Yeah yeah I just saying certain home markets must be distorting that figure. Throw Bozeman, big sky, whitefish, flathead area, ennis out of there and think would get a better picture
 
That's why they use the median cost and not the average
I'm not sure it makes the data any better. It cuts off the tails, but I don't think the distribution is "normal", or even close (I suspect it looks like one of those double humped camels, LOL). When mortgage rates go from 3% to 7% and affordability tanks, a lot more of the purchases are going to be done by those in the higher income tax brackets who don't need mortgages. I guess it doesn't matter much to this discussion because the state jacks up the value of everyone's property, and it clearly locks people in their home. The housing market is a mess, but it is a mess everywhere. Collecting good data just gets harder.

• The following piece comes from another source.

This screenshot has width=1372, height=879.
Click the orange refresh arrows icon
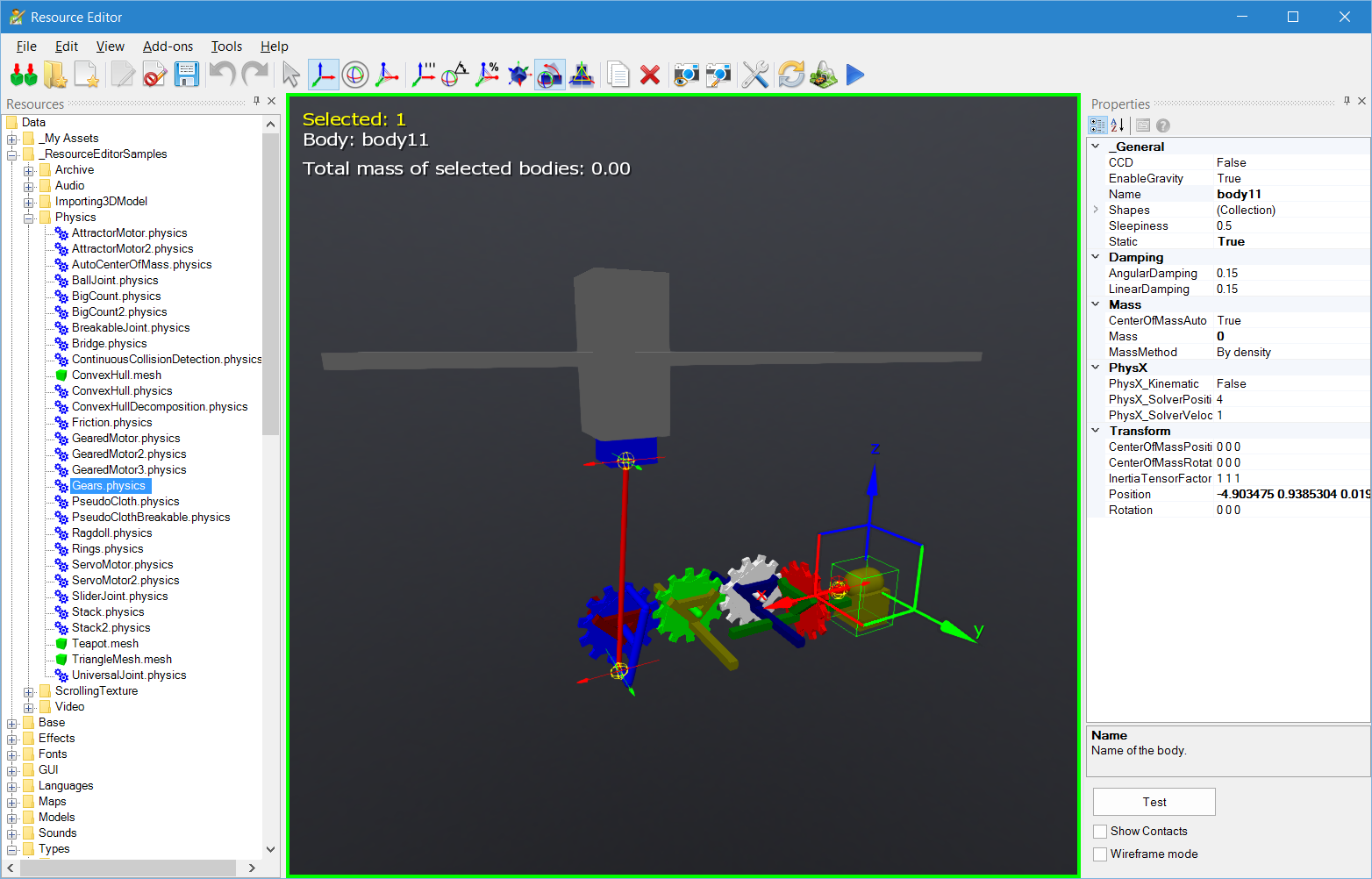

Something to frame the problem, look at median incomes, Montana median income is about the same as Indiana. Obviously not as many people buying vacation/retirement ranches in Indiana.

 
Yeah yeah I just saying certain home markets must be distorting that figure. Throw Bozeman, big sky, whitefish, flathead area, ennis out of there and think would get a better picture
Well I bought my first house at 150k sold it 8 years later for 220. Now 4 years later it’s sitting on Zillow for 350. It was a 860’ on top and bottom on the south side of Billings
 
I could probably lob a arrow from my house to yours if the wind was right
Think its always in the wrong direction for that :) but im shooting uphill so i wont make it either.

The real question is how to get those 200" deer between us onto the state or county land 😂
 
It’s not just MT. We need more housing stock. And people to accept that they won’t get a single family home w/ a yard. Build up, and we can house more while keeping our natural spaces.
 
More like, “I got mine and now I’m stuck with it”.
Yes but that’s due to family reasons and locations I’ve debated on moving. Marry the house date the mortgage rate. We didn’t go crazy when we built
 
It’s not just MT. We need more housing stock. And people to accept that they won’t get a single family home w/ a yard. Build up, and we can house more while keeping our natural spaces.

It’s simple really. We need to grow more land in those areas close to markets with higher wages. Building materials are pretty stable right now but when you’re starting with lot prices @ $200K for bare ground that is going to eliminate a lot of folks buying ground.

If I can just figure out how to grow dirt and team up with @Flatbrimmer to build million dollar houses for 200K on top of my 75K farmed dirt I could afford one of those 50 million dollar ranches for my own private hunting ground. 😎

“Get you some land, son. They’re not making any more of it.”
 
I can't make sense how people are doing it in Bozeman. Primarily the young families that have moved here in the last 5 years. Two parents working, making maybe 120-200K between the two of them (on the higher end). If they bought in the last 3 years, it's a minimum mortgage of 3,500 but more likely 4-5K after taxes and insurance. On top of that if they have kids in daycare, that's another 1800/month per a kid.

After health insurance/car insurance/food and big sky family ski passes they can't be putting a dollar in savings. Either people are making a lot more than I think they are or there's a lot of trust funders or people that have no retirement plan. Probably some combo of the three.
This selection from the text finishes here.